WASHINGTON - May 4, 2011 - It is the closest thing to a smoking gun congressional investigators have in their probe of Project Gunrunner - a program that was intended to stop the flow of guns to criminals in Mexico but allowed those guns to be smuggled to Mexico instead.
An internal memo from the Bureau of Alcohol, Tobacco, Firearms and Explosives shows that U.S. officials allowed criminals to buy 1,318 guns, worth nearly $1 million, even after they suspected the buyers were working for Mexican drug cartels, and that the agency's effort to stop the guns had "yielded little or no results."
That memo came to light Wednesday at a Senate Judiciary Hearing; it was provided by Senator Chuck Grassley (R-Iowa). The ATF memo shows a list of 15 suspects, all later indicted, who bought guns on behalf of Mexican cartels.
Those suspects are known in the trade as straw buyers, or people who legally purchase guns and illegally resell them, in many cases to Mexican cartel members across the border.
After buying 407 guns, they became suspects in Operation Fast & Furious, an offshoot of Project Gunrunner operated from the Phoenix ATF office.
In a companion memo dated June 15, 2010, field agents say they recovered “179 crime guns in Mexico… and 130” in the U.S., but roughly 1,300 were unaccounted for and "due to the proximity to the border, bank subpoenas and financial investigations have yielded little or no results."

**Entries shown**
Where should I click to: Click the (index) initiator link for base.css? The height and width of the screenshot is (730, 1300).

==

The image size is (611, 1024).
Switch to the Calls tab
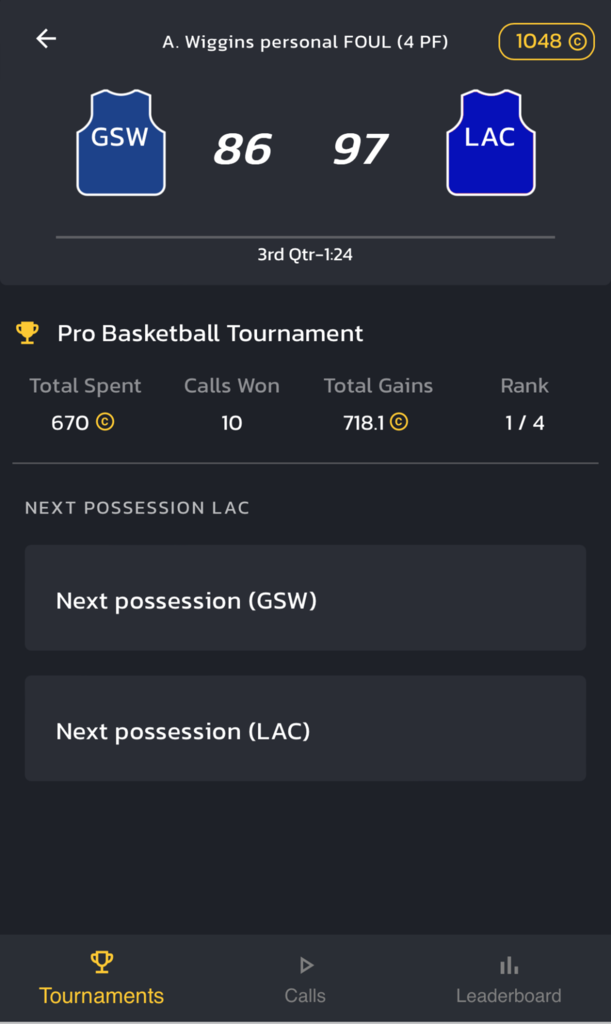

**Problem details**
Copy out the Project Gunrunner text in full, word for word. Work only from the text about Project Gunrunner and set the material aside.

**Solution**
WASHINGTON - May 4, 2011 - It is the closest thing to a smoking gun congressional investigators have in their probe of Project Gunrunner - a program that was intended to stop the flow of guns to criminals in Mexico but allowed those guns to be smuggled to Mexico instead.
An internal memo from the Bureau of Alcohol, Tobacco, Firearms and Explosives shows that U.S. officials allowed criminals to buy 1,318 guns, worth nearly $1 million, even after they suspected the buyers were working for Mexican drug cartels, and that the agency's effort to stop the guns had "yielded little or no results."
That memo came to light Wednesday at a Senate Judiciary Hearing; it was provided by Senator Chuck Grassley (R-Iowa). The ATF memo shows a list of 15 suspects, all later indicted, who bought guns on behalf of Mexican cartels.
Those suspects are known in the trade as straw buyers, or people who legally purchase guns and illegally resell them, in many cases to Mexican cartel members across the border.
After buying 407 guns, they became suspects in Operation Fast & Furious, an offshoot of Project Gunrunner operated from the Phoenix ATF office.
In a companion memo dated June 15, 2010, field agents say they recovered “179 crime guns in Mexico… and 130” in the U.S., but roughly 1,300 were unaccounted for and "due to the proximity to the border, bank subpoenas and financial investigations have yielded little or no results."